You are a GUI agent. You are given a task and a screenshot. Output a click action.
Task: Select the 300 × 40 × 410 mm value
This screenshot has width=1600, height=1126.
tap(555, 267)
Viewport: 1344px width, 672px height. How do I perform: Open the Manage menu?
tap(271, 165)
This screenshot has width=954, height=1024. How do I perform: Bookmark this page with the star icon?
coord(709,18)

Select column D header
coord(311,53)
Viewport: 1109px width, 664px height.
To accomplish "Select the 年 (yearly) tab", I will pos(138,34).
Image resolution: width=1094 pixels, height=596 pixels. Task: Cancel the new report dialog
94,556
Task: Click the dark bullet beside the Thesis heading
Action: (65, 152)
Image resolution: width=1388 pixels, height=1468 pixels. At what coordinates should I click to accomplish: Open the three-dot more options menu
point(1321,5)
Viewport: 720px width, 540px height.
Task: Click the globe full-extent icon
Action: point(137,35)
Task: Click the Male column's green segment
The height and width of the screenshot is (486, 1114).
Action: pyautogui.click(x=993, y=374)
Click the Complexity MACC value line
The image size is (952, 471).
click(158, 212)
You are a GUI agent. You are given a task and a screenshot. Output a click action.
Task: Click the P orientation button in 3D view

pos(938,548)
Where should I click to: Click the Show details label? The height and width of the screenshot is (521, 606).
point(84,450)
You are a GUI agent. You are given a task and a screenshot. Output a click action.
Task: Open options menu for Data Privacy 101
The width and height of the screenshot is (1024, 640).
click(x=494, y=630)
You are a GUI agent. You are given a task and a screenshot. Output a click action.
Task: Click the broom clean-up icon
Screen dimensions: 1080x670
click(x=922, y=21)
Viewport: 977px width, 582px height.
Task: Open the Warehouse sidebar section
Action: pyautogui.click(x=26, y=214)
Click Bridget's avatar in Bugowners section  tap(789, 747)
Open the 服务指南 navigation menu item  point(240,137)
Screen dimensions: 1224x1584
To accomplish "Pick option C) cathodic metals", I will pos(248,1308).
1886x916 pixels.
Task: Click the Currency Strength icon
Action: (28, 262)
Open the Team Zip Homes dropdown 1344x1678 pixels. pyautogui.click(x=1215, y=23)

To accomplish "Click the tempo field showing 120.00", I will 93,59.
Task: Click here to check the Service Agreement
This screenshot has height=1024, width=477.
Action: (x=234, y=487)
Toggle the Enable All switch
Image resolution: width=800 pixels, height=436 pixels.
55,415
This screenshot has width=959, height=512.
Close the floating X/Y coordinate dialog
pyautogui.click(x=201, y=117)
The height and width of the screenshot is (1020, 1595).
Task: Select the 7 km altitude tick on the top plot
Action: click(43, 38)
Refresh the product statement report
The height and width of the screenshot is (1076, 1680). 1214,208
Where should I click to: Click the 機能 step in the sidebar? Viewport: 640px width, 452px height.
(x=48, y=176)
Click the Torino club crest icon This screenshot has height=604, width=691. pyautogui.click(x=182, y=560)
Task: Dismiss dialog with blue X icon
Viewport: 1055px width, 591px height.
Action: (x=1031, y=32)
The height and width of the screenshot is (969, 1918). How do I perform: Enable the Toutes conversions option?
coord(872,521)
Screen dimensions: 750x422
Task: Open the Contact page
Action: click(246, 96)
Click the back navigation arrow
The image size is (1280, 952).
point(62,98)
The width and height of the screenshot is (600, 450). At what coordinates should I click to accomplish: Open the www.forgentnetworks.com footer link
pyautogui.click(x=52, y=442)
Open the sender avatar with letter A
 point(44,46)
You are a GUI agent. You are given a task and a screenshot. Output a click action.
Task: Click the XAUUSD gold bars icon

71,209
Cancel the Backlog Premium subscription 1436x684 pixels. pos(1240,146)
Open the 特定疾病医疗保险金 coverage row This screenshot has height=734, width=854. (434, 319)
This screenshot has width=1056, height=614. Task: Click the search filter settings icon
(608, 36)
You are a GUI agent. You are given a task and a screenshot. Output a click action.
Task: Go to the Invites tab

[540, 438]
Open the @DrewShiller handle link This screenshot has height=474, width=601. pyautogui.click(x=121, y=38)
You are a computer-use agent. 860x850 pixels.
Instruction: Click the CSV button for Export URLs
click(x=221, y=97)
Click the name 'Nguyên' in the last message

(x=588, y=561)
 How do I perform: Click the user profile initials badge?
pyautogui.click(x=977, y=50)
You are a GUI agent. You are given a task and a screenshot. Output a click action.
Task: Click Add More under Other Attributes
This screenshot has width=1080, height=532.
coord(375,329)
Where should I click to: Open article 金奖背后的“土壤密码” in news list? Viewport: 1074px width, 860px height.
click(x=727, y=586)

§ **WORK ITEM**: Line by line, retype the entire listing exactly.

§ **OUTPUT OF THE EXERCISE**:
You are a GUI agent. You are given a task and a screenshot. Output a click action.
Task: Select the 300 × 40 × 410 mm value
This screenshot has width=1600, height=1126.
tap(555, 267)
Viewport: 1344px width, 672px height. How do I perform: Open the Manage menu?
tap(271, 165)
This screenshot has width=954, height=1024. How do I perform: Bookmark this page with the star icon?
coord(709,18)

Select column D header
coord(311,53)
Viewport: 1109px width, 664px height.
To accomplish "Select the 年 (yearly) tab", I will pos(138,34).
Image resolution: width=1094 pixels, height=596 pixels. Task: Cancel the new report dialog
94,556
Task: Click the dark bullet beside the Thesis heading
Action: (65, 152)
Image resolution: width=1388 pixels, height=1468 pixels. At what coordinates should I click to accomplish: Open the three-dot more options menu
point(1321,5)
Viewport: 720px width, 540px height.
Task: Click the globe full-extent icon
Action: point(137,35)
Task: Click the Male column's green segment
The height and width of the screenshot is (486, 1114).
Action: pyautogui.click(x=993, y=374)
Click the Complexity MACC value line
The image size is (952, 471).
click(158, 212)
You are a GUI agent. You are given a task and a screenshot. Output a click action.
Task: Click the P orientation button in 3D view

pos(938,548)
Where should I click to: Click the Show details label? The height and width of the screenshot is (521, 606).
point(84,450)
You are a GUI agent. You are given a task and a screenshot. Output a click action.
Task: Open options menu for Data Privacy 101
The width and height of the screenshot is (1024, 640).
click(x=494, y=630)
You are a GUI agent. You are given a task and a screenshot. Output a click action.
Task: Click the broom clean-up icon
Screen dimensions: 1080x670
click(x=922, y=21)
Viewport: 977px width, 582px height.
Task: Open the Warehouse sidebar section
Action: pyautogui.click(x=26, y=214)
Click Bridget's avatar in Bugowners section  tap(789, 747)
Open the 服务指南 navigation menu item  point(240,137)
Screen dimensions: 1224x1584
To accomplish "Pick option C) cathodic metals", I will pos(248,1308).
1886x916 pixels.
Task: Click the Currency Strength icon
Action: (28, 262)
Open the Team Zip Homes dropdown 1344x1678 pixels. pyautogui.click(x=1215, y=23)

To accomplish "Click the tempo field showing 120.00", I will 93,59.
Task: Click here to check the Service Agreement
This screenshot has height=1024, width=477.
Action: (x=234, y=487)
Toggle the Enable All switch
Image resolution: width=800 pixels, height=436 pixels.
55,415
This screenshot has width=959, height=512.
Close the floating X/Y coordinate dialog
pyautogui.click(x=201, y=117)
The height and width of the screenshot is (1020, 1595).
Task: Select the 7 km altitude tick on the top plot
Action: click(43, 38)
Refresh the product statement report
The height and width of the screenshot is (1076, 1680). 1214,208
Where should I click to: Click the 機能 step in the sidebar? Viewport: 640px width, 452px height.
(x=48, y=176)
Click the Torino club crest icon This screenshot has height=604, width=691. pyautogui.click(x=182, y=560)
Task: Dismiss dialog with blue X icon
Viewport: 1055px width, 591px height.
Action: (x=1031, y=32)
The height and width of the screenshot is (969, 1918). How do I perform: Enable the Toutes conversions option?
coord(872,521)
Screen dimensions: 750x422
Task: Open the Contact page
Action: click(246, 96)
Click the back navigation arrow
The image size is (1280, 952).
point(62,98)
The width and height of the screenshot is (600, 450). At what coordinates should I click to accomplish: Open the www.forgentnetworks.com footer link
pyautogui.click(x=52, y=442)
Open the sender avatar with letter A
 point(44,46)
You are a GUI agent. You are given a task and a screenshot. Output a click action.
Task: Click the XAUUSD gold bars icon

71,209
Cancel the Backlog Premium subscription 1436x684 pixels. pos(1240,146)
Open the 特定疾病医疗保险金 coverage row This screenshot has height=734, width=854. (434, 319)
This screenshot has width=1056, height=614. Task: Click the search filter settings icon
(608, 36)
You are a GUI agent. You are given a task and a screenshot. Output a click action.
Task: Go to the Invites tab

[540, 438]
Open the @DrewShiller handle link This screenshot has height=474, width=601. pyautogui.click(x=121, y=38)
You are a computer-use agent. 860x850 pixels.
Instruction: Click the CSV button for Export URLs
click(x=221, y=97)
Click the name 'Nguyên' in the last message

(x=588, y=561)
 How do I perform: Click the user profile initials badge?
pyautogui.click(x=977, y=50)
You are a GUI agent. You are given a task and a screenshot. Output a click action.
Task: Click Add More under Other Attributes
This screenshot has width=1080, height=532.
coord(375,329)
Where should I click to: Open article 金奖背后的“土壤密码” in news list? Viewport: 1074px width, 860px height.
click(x=727, y=586)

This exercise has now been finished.